======== Entries shown

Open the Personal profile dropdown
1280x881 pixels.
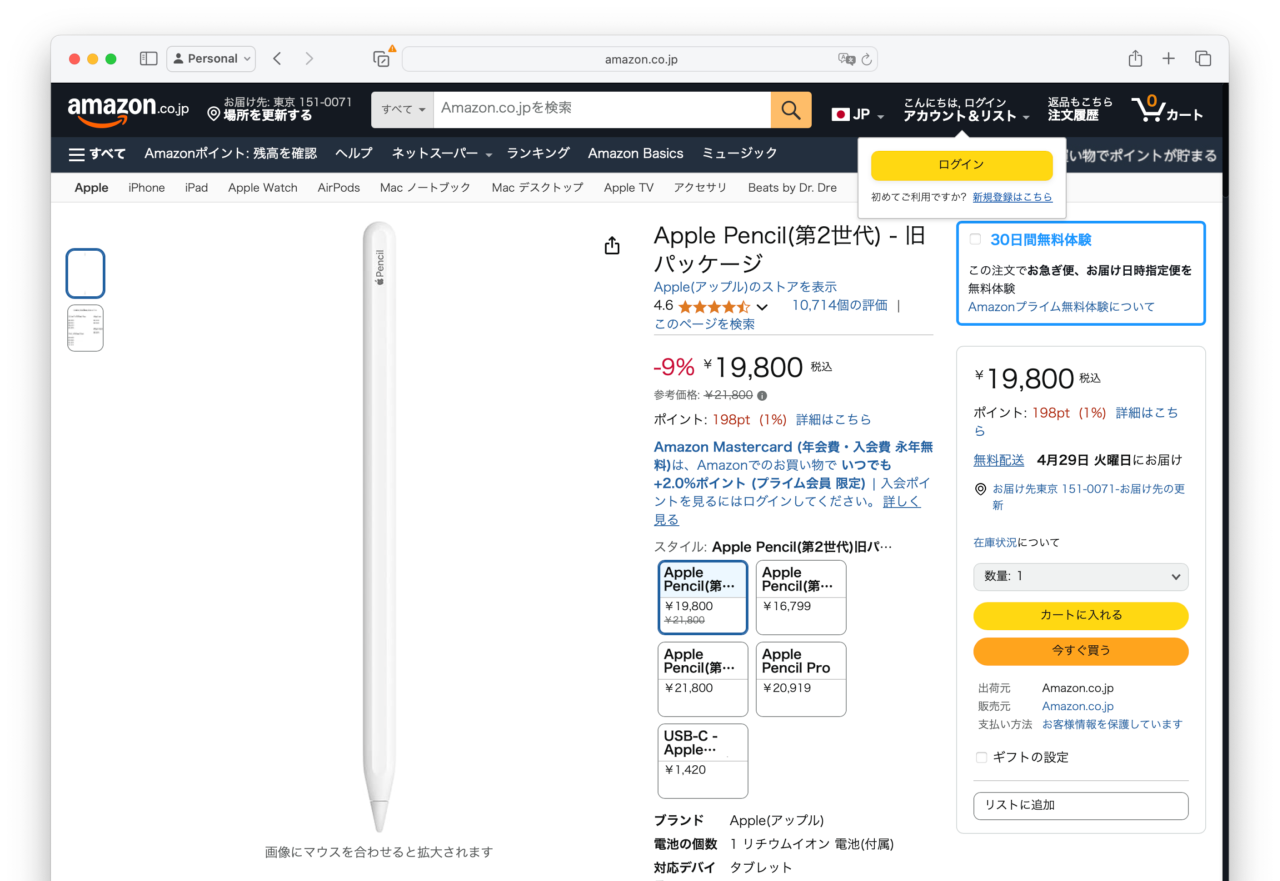tap(211, 59)
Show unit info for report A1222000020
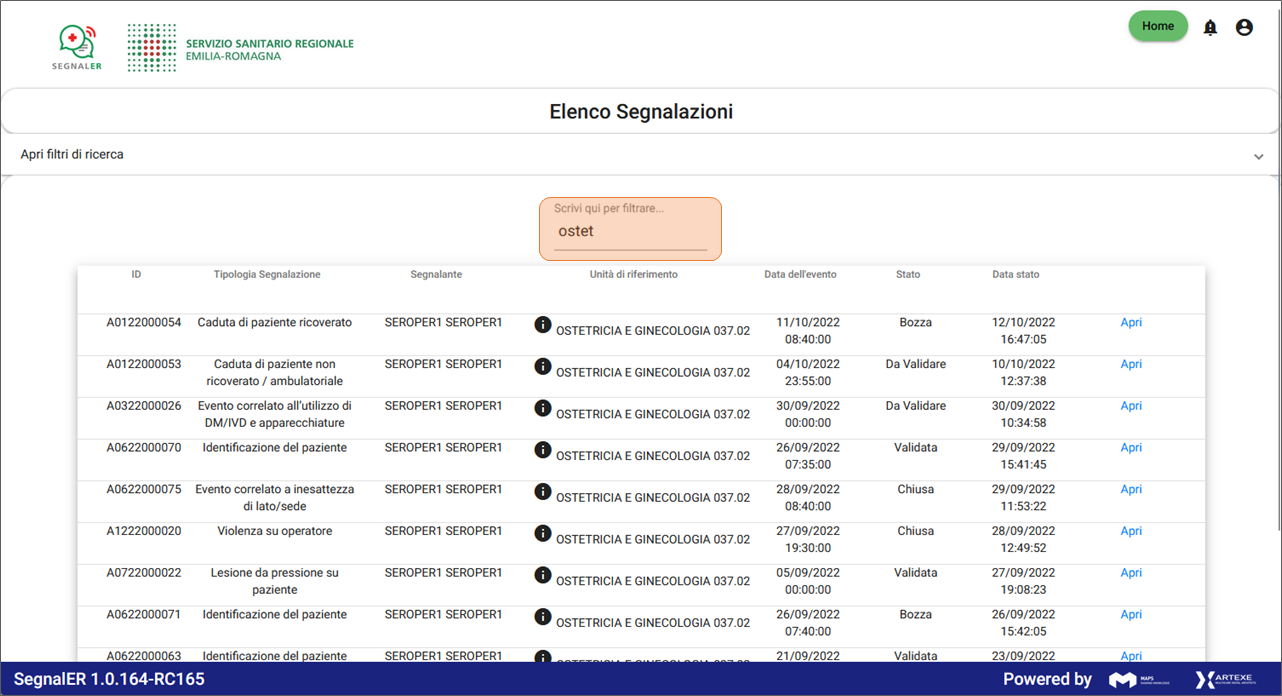This screenshot has height=696, width=1282. pyautogui.click(x=543, y=533)
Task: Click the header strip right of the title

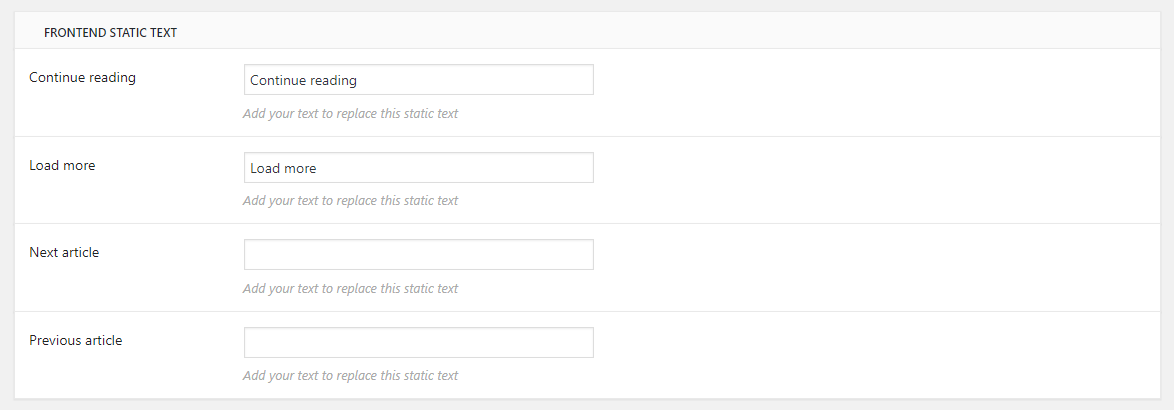Action: coord(650,32)
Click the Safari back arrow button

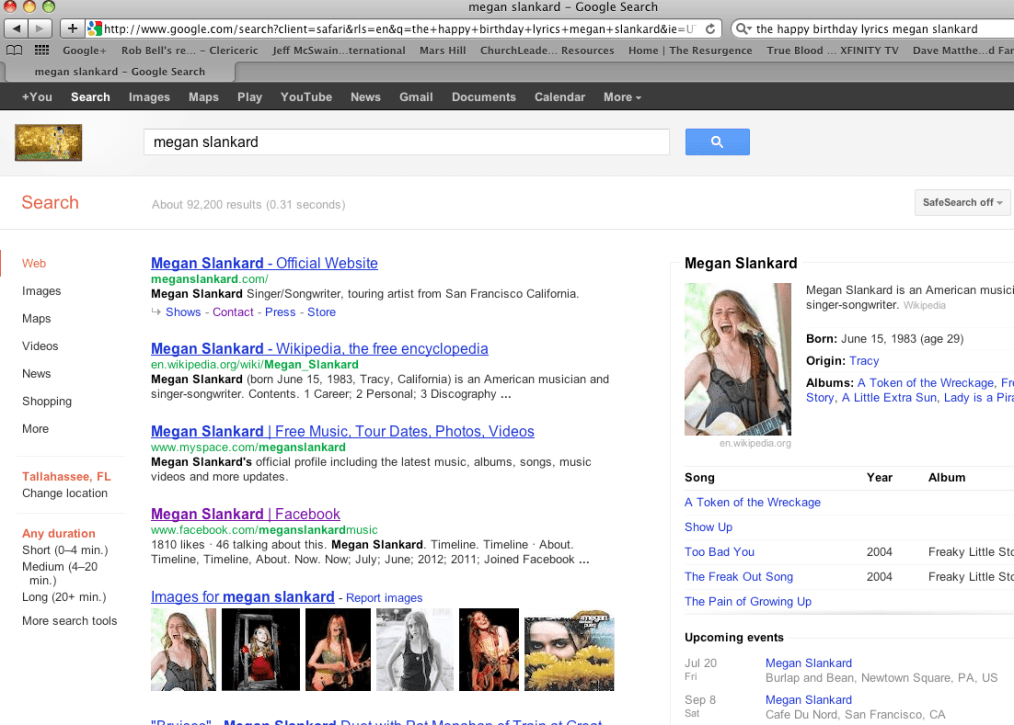point(15,29)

================

Task brief >>
Output every entry word for word, but omit the pictures.

Solution for this task >>
Open the Personal profile dropdown
1280x881 pixels.
tap(211, 59)
Show unit info for report A1222000020
This screenshot has height=696, width=1282. pyautogui.click(x=543, y=533)
Task: Click the header strip right of the title

Action: coord(650,32)
Click the Safari back arrow button

point(15,29)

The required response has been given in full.